**EXCERPT**
How To Buy A Suit

Every man should own a suit. There are always going to be occasions in life that you need one, so if you don’t already own a suit, get one. But buying a suit is a little intimidating. It’s expensive. It’s something that most people don’t know a lot about. I’m here to make buying a suit easy.

Whether it’s your first suit, or you’ve decided to update your wardrobe, this guide will show you what to look for.



The first, and most important thing when buying a suit is the fit. If it doesn’t fit right, it’s not even worth wearing. The sizing of a jacket comes in a number and a letter. The number is your chest circumference and the letters S, R, and L stand for Short, Regular, and Long. This is how long the jacket is. Unless you’re taller than say, 6’3″, you’re probably a S or a R. The trick to know your length is you should be able to cup your fingers around the bottom of the jacket.

Most things can be fixed by a tailor, but the shoulders can’t be. So, the number one thing when trying on suits is to make sure the shoulders fit. The shoulder of the suit should end where your real shoulder ends. Always try a size smaller than you think you are.

Suit sleeves should be tailored to show about 1/2″ of shirt sleeve when your arms are at your side (as long as your shirts sleeves are the right length).

Have your tailor bring in the sides of your suit. You want your suit to taper from your shoulders to your waist, creating an inverted triangle.

As for your suit pants, see my post on how your pants should fit. All of the same information applies to suit pants.

Single vs Double Breasted:

Go for a single breasted suit. They work in every situation. Once you have many staple suits in your wardrobe, get the double-breasted suit.


Your first suit should be solid grey or navy. These are the two most versatile colors. If your first suit is navy, your second suit should be grey, and vice versa.

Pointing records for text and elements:
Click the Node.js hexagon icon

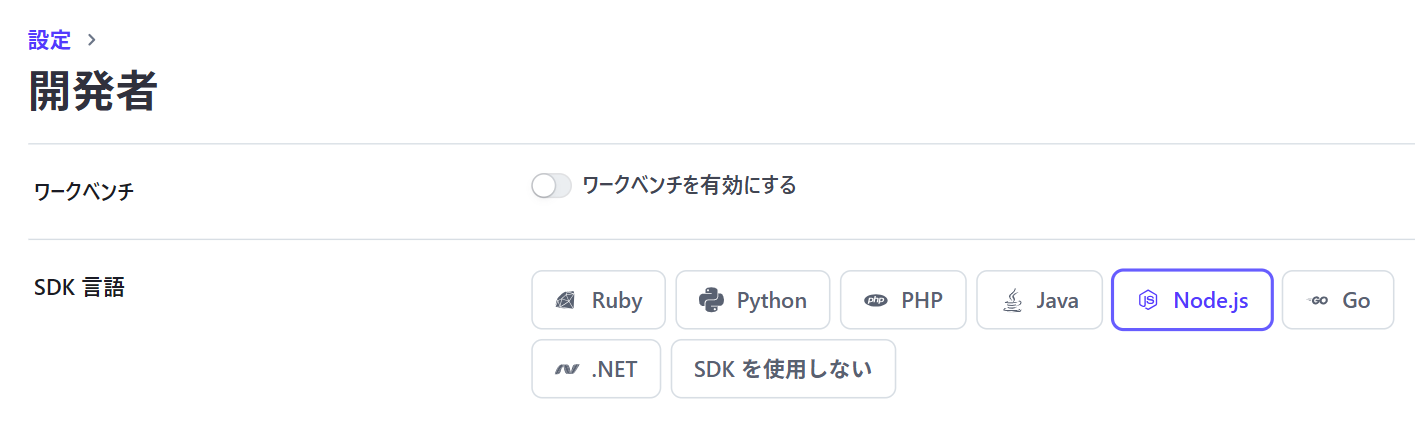[1149, 300]
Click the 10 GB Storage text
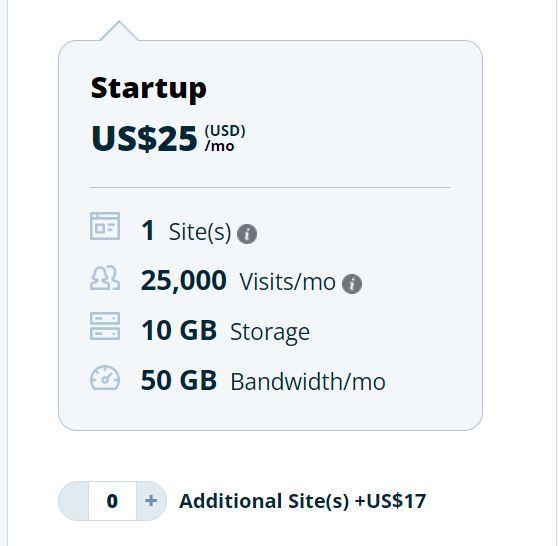Image resolution: width=558 pixels, height=546 pixels. click(225, 331)
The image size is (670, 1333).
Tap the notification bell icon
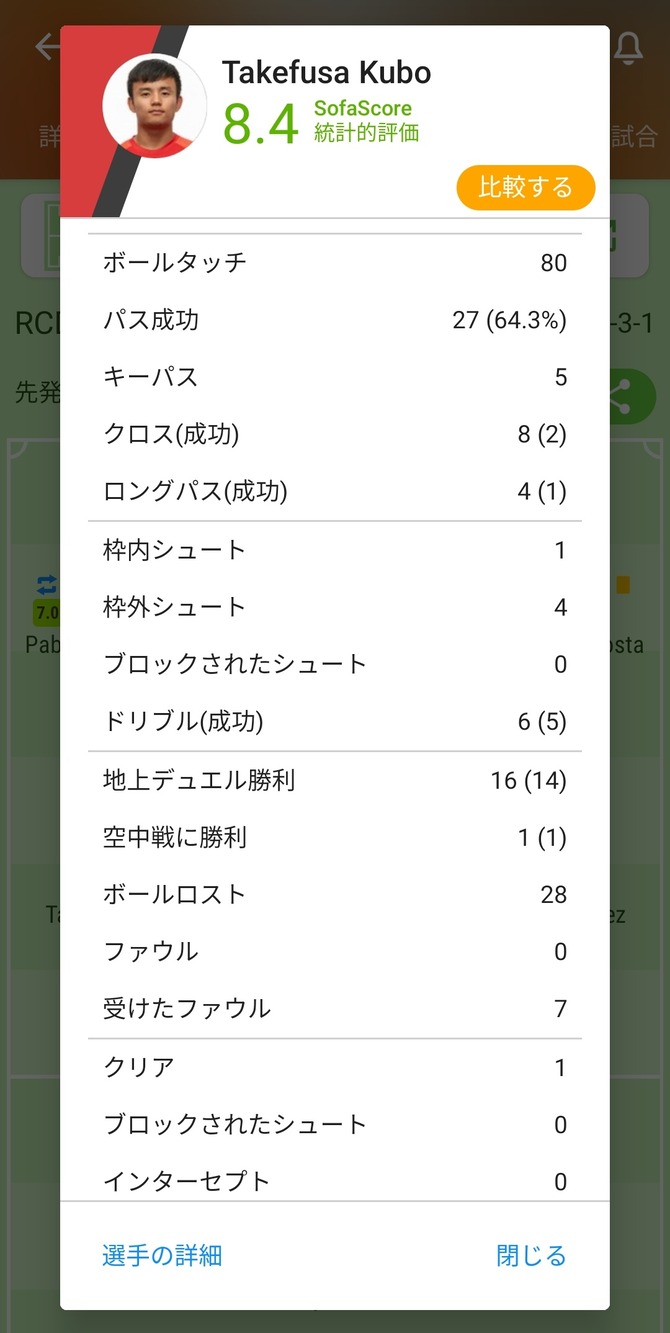coord(628,48)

**TASK INSTRUCTIONS**
1 – Answer these questions from the suit-buying guide:
(a) What do the letters S, R, and L stand for in jacket sizing?
(b) How much shirt sleeve should show when the arms are at the sides?
(c) Which two colors does the guide recommend for a first suit?
2 – Duplicate the suit-buying guide between "How To Buy A Suit" and "to look for.", inclusive.
3 – List every jacket length letter that the suit-buying guide names, each with the word it stands for.

**SOLVED PROBLEMS**
1 –
(a) Short, Regular, and Long
(b) About 1/2″
(c) Solid grey or navy

2 –
How To Buy A Suit

Every man should own a suit. There are always going to be occasions in life that you need one, so if you don’t already own a suit, get one. But buying a suit is a little intimidating. It’s expensive. It’s something that most people don’t know a lot about. I’m here to make buying a suit easy.

Whether it’s your first suit, or you’ve decided to update your wardrobe, this guide will show you what to look for.

3 –
S: Short
R: Regular
L: Long